I loved the first game dearly and it was the best co-op experience ever for me. The game was challenging, but had many bugs. Then Enhanced Edition final patches fixed so much, but the game became easier or so the community reported.

I am afraid that this pattern will continue with the second game. I am not a beta tester, but I am concerned about developers adding new features, new classes, and voice overs just 2 weeks before the game's release date. How could they even test gameplay balance of a new class with new abilities in such a short time? That is why I do not know whether to wait until the game is well-balanced + patched or get it ASAP with bugs? See, as reviews will start pouring in, a ton of people who played dumbed-down RPG's like Skyrim will complain the game is too hard for them and to make them happy, the game may become not only less buggy, but also less challenging and more mainstream...

I also have a bunch of questions:
- How much hand-holding is there? I dislike heavy hand-holding, like pointing exact location of where to go on maps instead of giving a vague description like "West of here / by the burning building / next to a fisherman in yellow / it resembles gothic architecture", which gives you a decent idea of what to look for, but makes you explore and work for it. However, in a giant world like Skyrim, that would not be plausible... I love lack of hand-holding too, like in Fallout 2, where you get the main quest in the very beginning and off you go, almost clueless about the world, where to go, who to talk to, etc. It was a true exploration, one no other game repeated since IMHO. I also hope there will be none of that "This quest is for level 5 players" info. You ought to find out on your own if some area or quest are too tough for you or not - trial and error is still exploration and maybe one class combination can take one area at lower level while another needs to level up in another area.
- How isn't the AI and difficulty levels?

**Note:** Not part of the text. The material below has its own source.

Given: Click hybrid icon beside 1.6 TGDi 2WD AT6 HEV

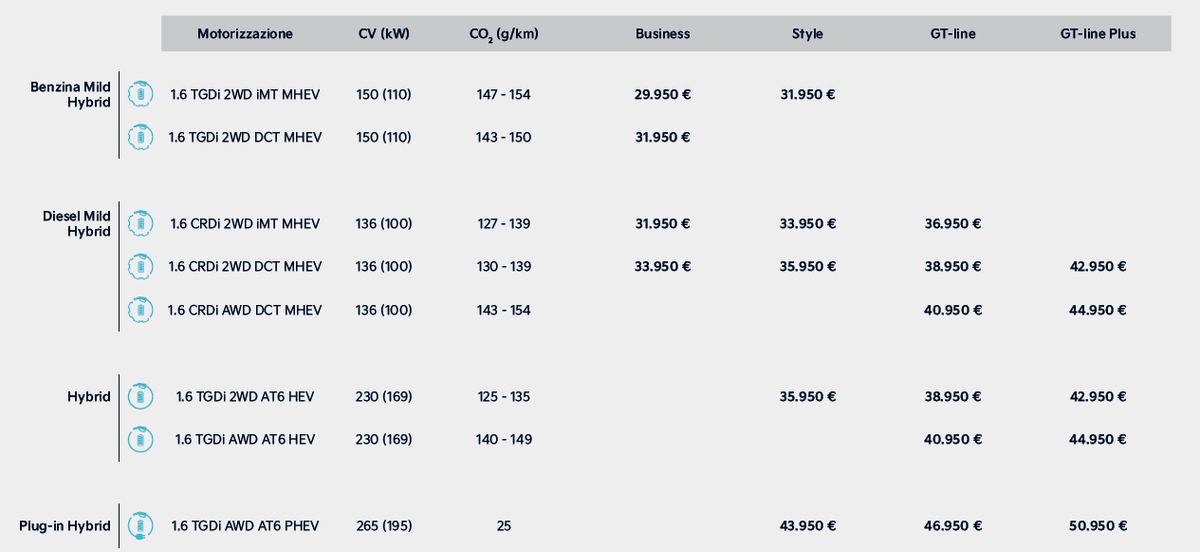Looking at the screenshot, I should 141,397.
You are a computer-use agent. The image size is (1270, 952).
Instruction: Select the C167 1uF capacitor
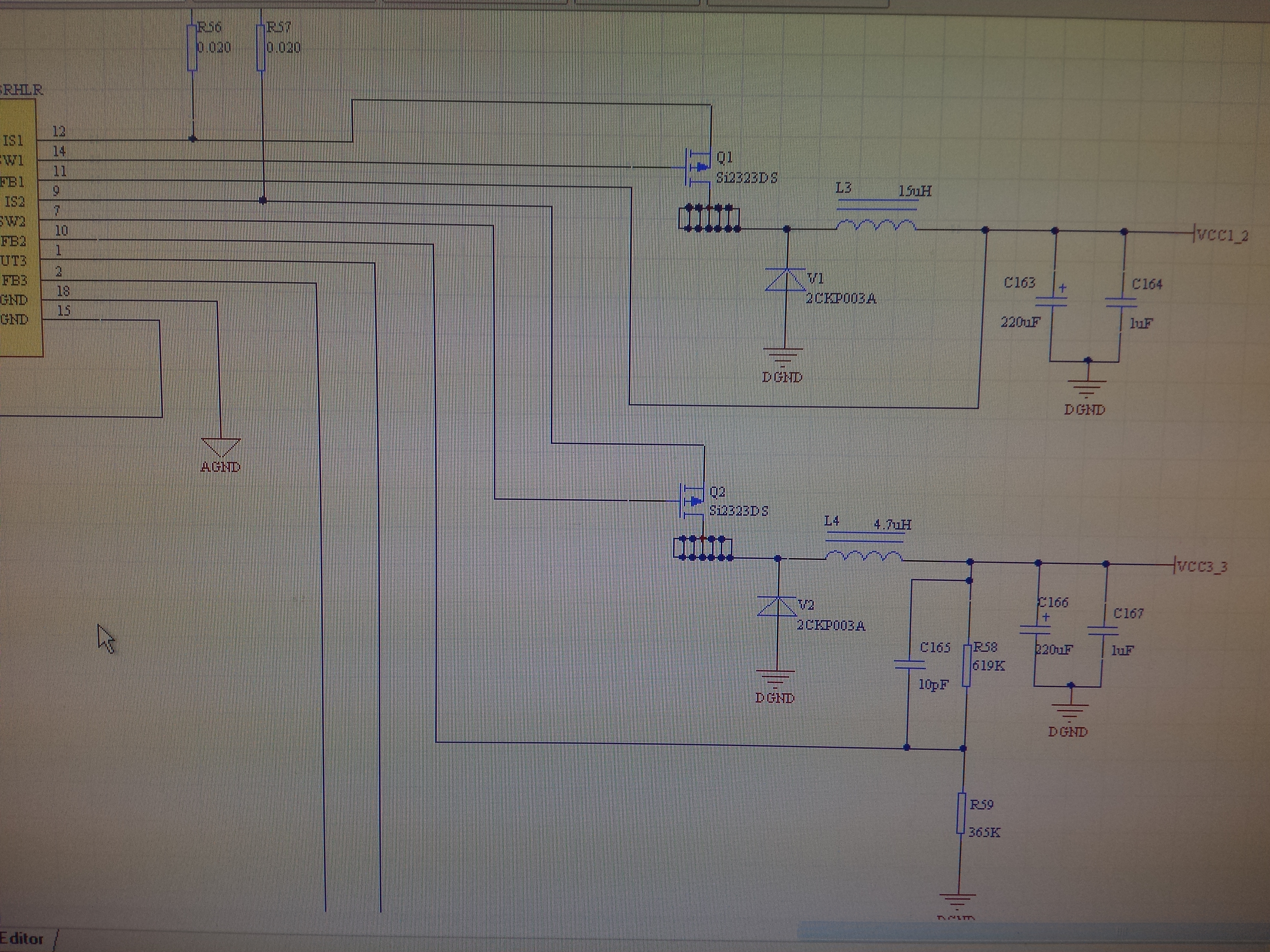[1102, 631]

In a lot of game's harder difficulty simply means more enemies, more HP enemies, more damage from enemies, less damage from you, even when identical weapons are used. That is so cheap! How about harder difficulty level = better AI? AI that can adapt to your combat style and pass that knowledge to other enemies and adapt if you change your combat style? These days in other game's a mouse you can kill with a single hit on Normal become God Mouse you cannot kill on Nightmare difficulty. Again, cheap just to increase/decrease stats/amount of enemies/damage, etc.
- How is the actual RPG element? If I want to be a thief, will I get special quests that non-thieves cannot ever get? Will I get specific dialogue options?
- How is party alignment? What 2 players are goody-goody, one is evil and one is neutral?